5) Doğa: Bu unsur temel teşkil etmez, sadece farklı bakış açıları için ortam oluşturur.
Edebiyat ile diğer bilimler ilişkisi:
1) Sosyoloji: Sosyoloji toplum bilimidir. Toplumda meydana gelen olaylar edebi eserlere yansır. Sosyologlar da bu eserlerden yola çıkarak toplumsal olgulara ulaşabilirler. Tam tersi de olabilir.
2) Tarih: Tarihçiler edebi eserlere bakarak, eserin yazıldığı dönem hakkında bilgi edinebilirler. O dönemdeki yaşam koşullarını bulabilirler.
3) Psikoloji: Edebiyatçıların yazmış olduğu eserlerden psikologlar veya psikiyatrlar psikoanaliz yapabilirler.
4) Coğrafya: Özellikle, yazılan gezi yazılarından coğrafyacılar, o eserdeki yerin coğrafi özelliklerini bulabilirler.

Edebi Eser (Sanat Eseri), malzemesi dil olan, sanat gayesi ile yazılmış, estetik, zevk ve heyecana yönelik olan bir anlatım veya ifade tarzının oluşturduğu yapının adıdır. Edebi eser, insan eseridir, orjinaldir, özgündür, tektir, bireyseldir. Faydaya bağımlı değildir; ama ondan bir takım faydalı bilgiler elde edilebilir. Toplumda yaşanan olayları ve durumları yansıtması bakımından bir ayna görevi görür. Edebi eserkurmacadır. Kurmaca(İtibari), sanatçının dış dünyadan aldığı malzemeyi, kendi anlayışı, dünya görüşü ekseninde yeniden bir kurguyla ortaya koyduğu sonuçtur. Sanatçı her ne kadar gerçeği anlatırsa anlatsın o eser bir kumacadır. Bu anlamda edebi eser bir ayna görevi görür.
1) Eserin alacağı yapı(nesir, nazım), 2) Dil kullanımı, 3) İfade biçimi, 4) Üslup, 5)Edebi sanatlar ve eserde uygulanış biçimi, 6) Eserin hacmi, 7) Konu seçimi, 8)Sanatçının bakış açısı
Edebi akım: Belli bir dönemde, belli bir sanatçı gurubunun ortak bir sanat, estetik veya edebiyat anlayışı çerçevesinde oluşturdukları edebi hareket veya bu ortamda meydana getirmiş oldukları edebi eserlerin bütünüdür.
Edebiyat, aşağıdaki şekillerde tanımlanmaktadır:
1.
 Estetik amaçlı oldukları kabul edilen yazılı yapıtlar bütünü.
2. Yazıldıkları ülke, çağ, ortam, bağlı oldukları tür açısından ele alınan bu yapıtlar.

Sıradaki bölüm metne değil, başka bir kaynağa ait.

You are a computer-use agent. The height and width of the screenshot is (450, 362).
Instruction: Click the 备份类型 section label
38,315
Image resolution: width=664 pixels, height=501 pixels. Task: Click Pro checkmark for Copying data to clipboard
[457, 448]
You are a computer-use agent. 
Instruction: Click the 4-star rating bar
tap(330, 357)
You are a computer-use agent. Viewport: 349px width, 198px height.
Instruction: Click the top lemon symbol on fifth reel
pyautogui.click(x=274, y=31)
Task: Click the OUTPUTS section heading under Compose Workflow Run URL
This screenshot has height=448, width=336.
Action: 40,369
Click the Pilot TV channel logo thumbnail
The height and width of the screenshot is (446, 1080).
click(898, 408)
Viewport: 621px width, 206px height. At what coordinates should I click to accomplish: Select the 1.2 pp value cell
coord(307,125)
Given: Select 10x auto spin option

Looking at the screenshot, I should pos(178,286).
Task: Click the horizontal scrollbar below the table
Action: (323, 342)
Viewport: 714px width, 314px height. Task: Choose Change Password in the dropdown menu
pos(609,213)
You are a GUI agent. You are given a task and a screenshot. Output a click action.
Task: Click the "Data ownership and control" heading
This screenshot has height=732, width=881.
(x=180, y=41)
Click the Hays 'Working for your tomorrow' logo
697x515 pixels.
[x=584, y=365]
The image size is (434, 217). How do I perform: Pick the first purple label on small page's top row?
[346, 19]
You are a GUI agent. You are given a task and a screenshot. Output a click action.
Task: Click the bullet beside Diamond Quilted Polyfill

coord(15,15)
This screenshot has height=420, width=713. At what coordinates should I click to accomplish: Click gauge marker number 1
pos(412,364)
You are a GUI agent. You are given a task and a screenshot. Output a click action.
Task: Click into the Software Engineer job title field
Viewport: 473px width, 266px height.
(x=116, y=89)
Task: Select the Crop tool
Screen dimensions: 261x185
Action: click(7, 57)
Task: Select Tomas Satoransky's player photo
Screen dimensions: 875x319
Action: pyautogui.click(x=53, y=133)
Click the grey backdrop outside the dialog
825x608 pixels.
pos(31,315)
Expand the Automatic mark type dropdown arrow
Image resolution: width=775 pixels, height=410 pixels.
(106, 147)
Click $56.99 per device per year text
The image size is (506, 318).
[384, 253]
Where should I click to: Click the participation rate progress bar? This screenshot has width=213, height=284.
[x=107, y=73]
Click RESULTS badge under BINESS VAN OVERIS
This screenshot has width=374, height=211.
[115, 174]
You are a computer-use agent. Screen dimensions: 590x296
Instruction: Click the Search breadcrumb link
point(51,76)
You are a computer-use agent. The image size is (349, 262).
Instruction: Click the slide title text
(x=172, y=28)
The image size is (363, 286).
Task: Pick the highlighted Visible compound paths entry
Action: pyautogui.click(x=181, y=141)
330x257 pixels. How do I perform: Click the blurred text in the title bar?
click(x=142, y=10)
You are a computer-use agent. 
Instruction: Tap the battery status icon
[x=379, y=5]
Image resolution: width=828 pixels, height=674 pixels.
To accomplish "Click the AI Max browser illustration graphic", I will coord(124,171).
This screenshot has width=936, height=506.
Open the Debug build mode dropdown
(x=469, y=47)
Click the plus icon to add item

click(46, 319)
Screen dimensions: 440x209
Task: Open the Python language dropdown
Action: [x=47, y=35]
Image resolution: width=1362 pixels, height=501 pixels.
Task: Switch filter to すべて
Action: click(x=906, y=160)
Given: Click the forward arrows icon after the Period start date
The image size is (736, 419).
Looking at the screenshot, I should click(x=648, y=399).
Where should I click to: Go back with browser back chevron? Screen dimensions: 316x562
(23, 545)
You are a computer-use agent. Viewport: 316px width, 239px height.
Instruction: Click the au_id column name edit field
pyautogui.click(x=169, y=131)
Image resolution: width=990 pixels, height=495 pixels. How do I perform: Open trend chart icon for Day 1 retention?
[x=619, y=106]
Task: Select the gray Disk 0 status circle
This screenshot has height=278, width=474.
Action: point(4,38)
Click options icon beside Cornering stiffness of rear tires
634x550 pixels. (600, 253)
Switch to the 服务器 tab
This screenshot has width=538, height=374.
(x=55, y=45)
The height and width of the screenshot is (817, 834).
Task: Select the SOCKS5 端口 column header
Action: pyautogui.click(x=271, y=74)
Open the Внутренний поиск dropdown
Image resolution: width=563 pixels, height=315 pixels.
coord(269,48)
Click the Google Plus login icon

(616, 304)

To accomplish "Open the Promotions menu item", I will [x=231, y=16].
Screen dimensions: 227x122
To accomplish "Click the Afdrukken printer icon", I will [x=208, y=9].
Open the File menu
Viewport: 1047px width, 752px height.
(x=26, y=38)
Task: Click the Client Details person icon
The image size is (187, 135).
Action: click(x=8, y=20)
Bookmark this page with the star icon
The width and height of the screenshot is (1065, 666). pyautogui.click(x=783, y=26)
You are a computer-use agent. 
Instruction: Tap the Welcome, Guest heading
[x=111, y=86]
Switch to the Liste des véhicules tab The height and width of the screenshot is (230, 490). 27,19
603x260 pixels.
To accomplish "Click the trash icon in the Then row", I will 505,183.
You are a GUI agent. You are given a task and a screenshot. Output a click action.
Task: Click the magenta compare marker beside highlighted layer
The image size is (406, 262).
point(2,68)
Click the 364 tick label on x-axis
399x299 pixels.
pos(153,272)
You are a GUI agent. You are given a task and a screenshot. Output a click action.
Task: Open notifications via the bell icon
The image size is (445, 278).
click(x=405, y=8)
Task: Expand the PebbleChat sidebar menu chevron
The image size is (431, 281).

3. Bu yapıtlara ilişkin bilgiler, incelemeler bütünü: Edebiyat dersleri.
4. Yapıtların üretilmesi, edebiyatçının, yazarın etkinliği, mesleği.
5. Yapay, yüzey sel. genellikle içtenlikten uzak, süslü yazı ya da söylem için kullanılır: Bütün bu sözler edebiyattan başka bir şey değil.
6. Edebiyat yapmak, bir konuda boş, gereksiz, süslü püslü sözler söylemek: Bırak edebiyat yapmayı da düşündüğünü açıkça söyle.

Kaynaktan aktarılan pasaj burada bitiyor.